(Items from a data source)
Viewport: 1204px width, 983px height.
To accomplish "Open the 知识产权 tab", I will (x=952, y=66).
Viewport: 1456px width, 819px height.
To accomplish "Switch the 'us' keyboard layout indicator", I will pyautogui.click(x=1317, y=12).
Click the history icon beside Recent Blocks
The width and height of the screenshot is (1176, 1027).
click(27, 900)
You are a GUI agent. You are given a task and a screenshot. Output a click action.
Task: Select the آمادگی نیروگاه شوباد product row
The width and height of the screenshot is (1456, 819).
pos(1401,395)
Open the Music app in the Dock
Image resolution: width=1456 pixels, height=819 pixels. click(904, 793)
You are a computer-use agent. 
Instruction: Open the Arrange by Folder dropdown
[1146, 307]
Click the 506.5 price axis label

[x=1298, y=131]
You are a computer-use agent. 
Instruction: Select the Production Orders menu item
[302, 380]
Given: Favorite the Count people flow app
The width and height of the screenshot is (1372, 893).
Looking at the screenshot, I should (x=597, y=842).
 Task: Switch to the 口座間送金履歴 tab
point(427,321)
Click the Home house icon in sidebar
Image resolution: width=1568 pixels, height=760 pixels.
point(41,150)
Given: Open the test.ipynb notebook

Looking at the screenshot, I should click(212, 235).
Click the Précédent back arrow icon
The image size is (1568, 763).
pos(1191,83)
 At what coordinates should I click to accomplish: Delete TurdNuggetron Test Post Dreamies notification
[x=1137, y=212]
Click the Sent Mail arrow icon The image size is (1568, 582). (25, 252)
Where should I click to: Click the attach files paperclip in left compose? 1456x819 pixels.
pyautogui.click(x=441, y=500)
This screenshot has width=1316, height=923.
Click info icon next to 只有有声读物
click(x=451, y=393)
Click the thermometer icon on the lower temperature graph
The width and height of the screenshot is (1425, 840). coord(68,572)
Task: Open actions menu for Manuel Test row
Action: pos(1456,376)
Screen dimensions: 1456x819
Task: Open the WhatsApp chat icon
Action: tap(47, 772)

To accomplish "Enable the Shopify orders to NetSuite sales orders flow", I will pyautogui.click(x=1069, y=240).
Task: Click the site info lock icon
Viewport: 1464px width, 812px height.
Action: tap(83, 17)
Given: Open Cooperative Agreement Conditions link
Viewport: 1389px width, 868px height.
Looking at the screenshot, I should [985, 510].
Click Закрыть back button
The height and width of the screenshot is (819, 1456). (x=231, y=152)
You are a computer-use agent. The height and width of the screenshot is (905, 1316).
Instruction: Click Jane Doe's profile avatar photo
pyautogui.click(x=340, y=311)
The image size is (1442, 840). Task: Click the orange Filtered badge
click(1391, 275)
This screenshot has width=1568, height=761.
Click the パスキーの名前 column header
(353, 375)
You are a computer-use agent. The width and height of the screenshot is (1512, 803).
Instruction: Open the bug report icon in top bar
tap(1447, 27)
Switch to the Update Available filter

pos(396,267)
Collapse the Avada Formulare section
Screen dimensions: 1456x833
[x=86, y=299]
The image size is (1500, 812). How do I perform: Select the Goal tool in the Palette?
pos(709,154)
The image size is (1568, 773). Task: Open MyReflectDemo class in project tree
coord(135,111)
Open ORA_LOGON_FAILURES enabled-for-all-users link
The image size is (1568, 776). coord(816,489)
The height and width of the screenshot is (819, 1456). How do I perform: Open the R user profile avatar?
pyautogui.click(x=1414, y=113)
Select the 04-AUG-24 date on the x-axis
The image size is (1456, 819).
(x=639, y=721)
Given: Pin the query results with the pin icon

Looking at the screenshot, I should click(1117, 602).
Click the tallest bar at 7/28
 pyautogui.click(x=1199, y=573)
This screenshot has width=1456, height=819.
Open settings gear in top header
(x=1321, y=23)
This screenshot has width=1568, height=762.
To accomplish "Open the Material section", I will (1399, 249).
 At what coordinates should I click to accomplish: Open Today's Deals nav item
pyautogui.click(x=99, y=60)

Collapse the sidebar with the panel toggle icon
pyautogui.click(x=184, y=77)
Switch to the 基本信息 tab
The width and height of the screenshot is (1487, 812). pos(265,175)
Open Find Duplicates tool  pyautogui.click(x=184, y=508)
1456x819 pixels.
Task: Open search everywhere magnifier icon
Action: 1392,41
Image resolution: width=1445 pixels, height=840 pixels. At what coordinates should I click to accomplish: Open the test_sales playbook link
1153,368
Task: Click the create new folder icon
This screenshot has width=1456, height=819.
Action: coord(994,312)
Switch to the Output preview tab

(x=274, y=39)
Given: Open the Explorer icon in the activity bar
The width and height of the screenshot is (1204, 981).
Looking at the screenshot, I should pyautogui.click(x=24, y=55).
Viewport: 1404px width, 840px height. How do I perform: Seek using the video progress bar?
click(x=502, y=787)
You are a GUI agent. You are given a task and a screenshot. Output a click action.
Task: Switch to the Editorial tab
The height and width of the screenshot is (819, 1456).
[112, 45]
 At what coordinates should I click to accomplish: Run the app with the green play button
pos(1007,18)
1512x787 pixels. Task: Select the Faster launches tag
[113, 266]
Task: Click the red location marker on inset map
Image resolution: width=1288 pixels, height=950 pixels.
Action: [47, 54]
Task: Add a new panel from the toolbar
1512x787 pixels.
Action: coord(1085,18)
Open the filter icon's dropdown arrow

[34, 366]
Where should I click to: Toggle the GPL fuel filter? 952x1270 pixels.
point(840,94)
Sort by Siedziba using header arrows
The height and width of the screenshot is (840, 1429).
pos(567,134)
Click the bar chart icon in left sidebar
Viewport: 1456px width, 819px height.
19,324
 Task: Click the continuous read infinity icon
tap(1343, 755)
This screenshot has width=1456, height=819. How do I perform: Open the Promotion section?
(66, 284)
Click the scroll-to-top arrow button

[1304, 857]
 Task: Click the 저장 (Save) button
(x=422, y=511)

#### [Task directions]
Show every line of the data that includes the string "will".

#### [Answer to this problem]
To accomplish "Open the 知识产权 tab", I will (x=952, y=66).
To accomplish "Switch the 'us' keyboard layout indicator", I will pyautogui.click(x=1317, y=12).
To accomplish "Enable the Shopify orders to NetSuite sales orders flow", I will pyautogui.click(x=1069, y=240).
To accomplish "Open the Material section", I will (1399, 249).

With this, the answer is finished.